Ci hanno provato a fare i film belli tratti dai libri di McCarthy ma nessuno c’è riuscito. Nemmeno Non è un paese per vecchi, che fra tutti è il migliore dei film fatti è riuscito. Forse La Strada, solo è stato degno. Nei libri di McCarthy si viaggia con la mente a ritmi indescrivibili, la sintassi di Meridiano è complessissima, i toni apocalittici della Bibbia aleggiano ovunque e tutto sa di sogno o di presagio. Il Linguaggio arcaico degli assassini, dei beceri, delle figure popolari, solo a leggerlo vi sembra di richiamare formule malvagie. Vivete per trecento pagin eseguendo il protagonista che si chiama semplicemente Il ragazzo, The Kid, in mezzo a una banda di spostati.

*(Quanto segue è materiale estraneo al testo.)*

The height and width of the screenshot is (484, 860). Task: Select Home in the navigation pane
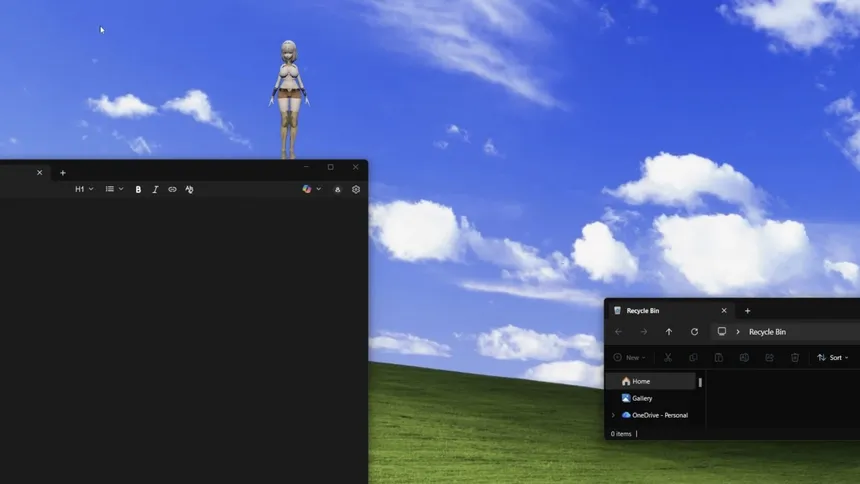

E ora possiamo anche dedicare due righe a Child of God, tratto dall’ominimo romanzo di McCarthy (Figlio di Dio, Einaudi). L’ho visto in inglese perché in Italia non è manco distribuito e mi sono potuto godere l’accento degradato e pazzo del personaggio più degradato e pazzo della famiglia dei personaggi di McCarthy. Lester Ballard è il male incarnato, almeno nella versione libro. La sua cattiveria è seconda solo alla sua demenza. C’è da dire che poverino la vita non gli ha sorriso: è una bestia, è solo, lo sfrattano dalla sua proprietà, tutti lo odiano e lo cacciano a vivere nei boschi in una vecchia capanna. Ma Lester ci mette del suo quando trova una coppietta di ragazzi suicidati in un’auto e decide di scoparsi la morta e portarsela a casa. La tiene nel letto con se, ci parla, la ama, le compra un vestitino e la trucca e poi se la bomba. Detto da me fa ridere, ma quando leggete McCarthy ve la fate sotto, specialmente quando entrate nella grotta con tutte le altre ragazze morte con cui Lester ha deciso di ammazzare la solitudine tenendole in stato di decomposizione per farcisi ogni tanto “un giretto”.
James Franco ci ha provato di nuovo con McCarthy ma ha fatto un film che non potete apprezzare a meno che non abbiate letto il libro e anche se lo avrete letto, non soddisferà comunque le vostre aspettative.
Non c’è niente da fare, ancora nessuno riesce a fare dei film degni dei libri di McCarthy.